_TASK DIRECTIONS_
Identify every line in the records below that contains the word "Click", and copy each of those lines.

_DATASET ENTRIES_
┌──
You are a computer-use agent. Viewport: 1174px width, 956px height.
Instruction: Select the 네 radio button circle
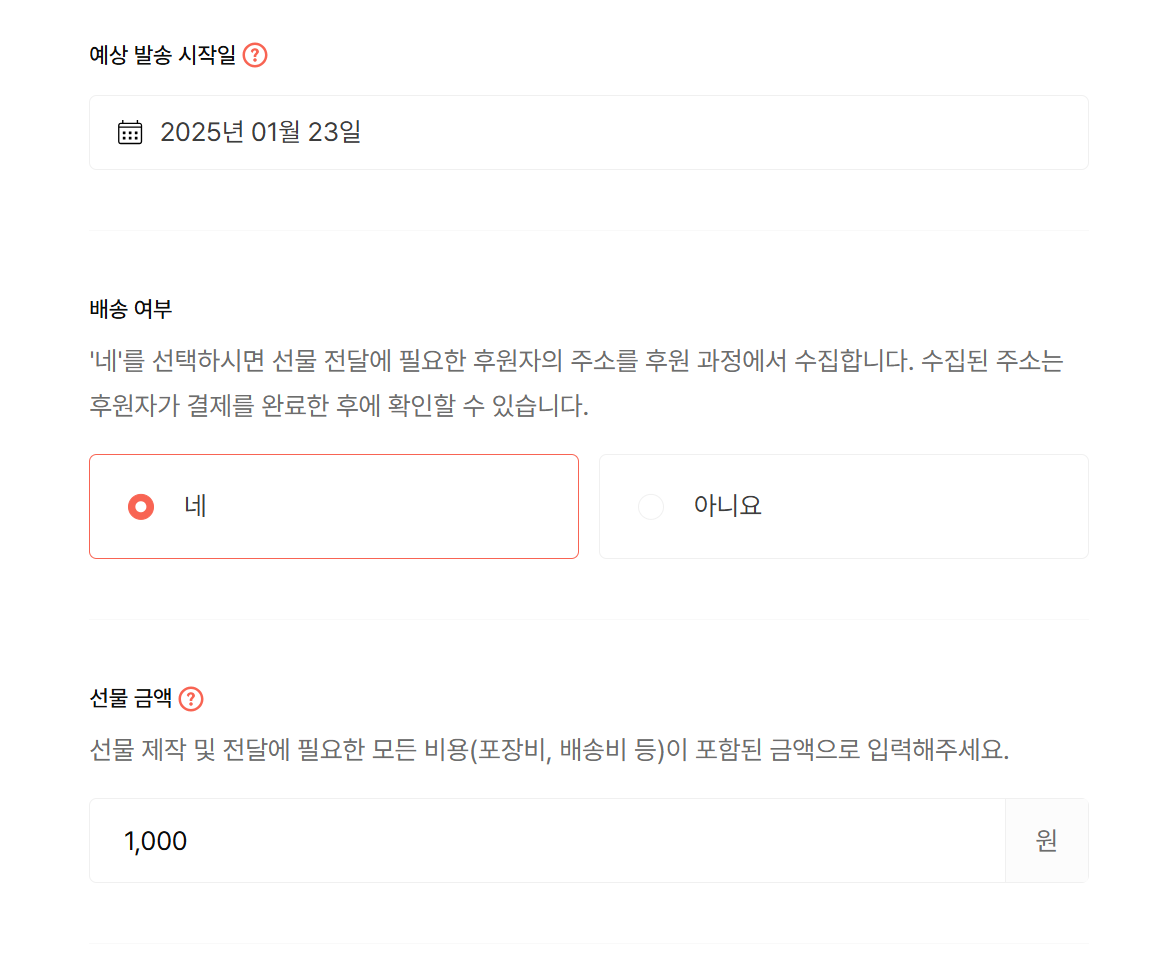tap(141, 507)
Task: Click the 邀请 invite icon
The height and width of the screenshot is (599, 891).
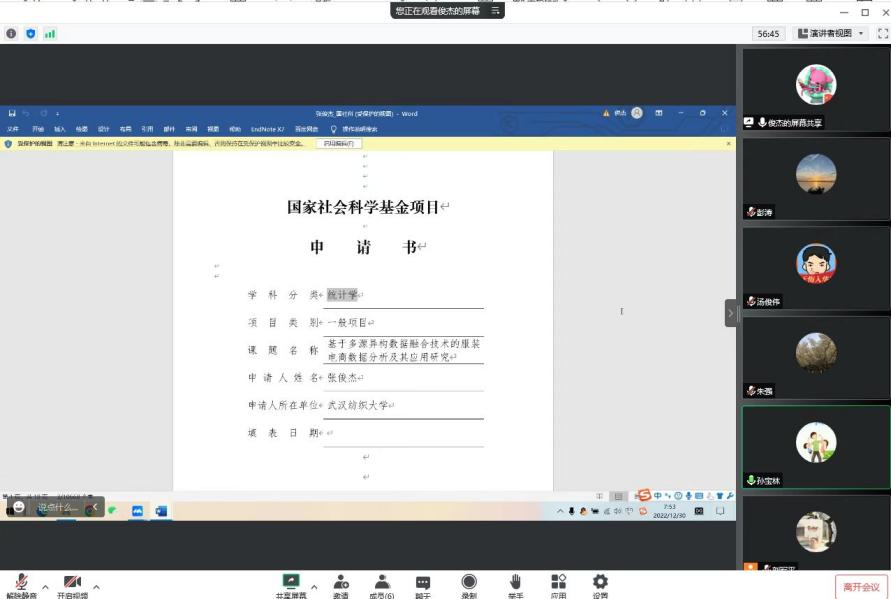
└──
┌──
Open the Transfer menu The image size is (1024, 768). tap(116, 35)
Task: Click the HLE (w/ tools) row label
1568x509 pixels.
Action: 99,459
└──
_TASK RESPONSE_
Task: Click the 邀请 invite icon
Task: Click the HLE (w/ tools) row label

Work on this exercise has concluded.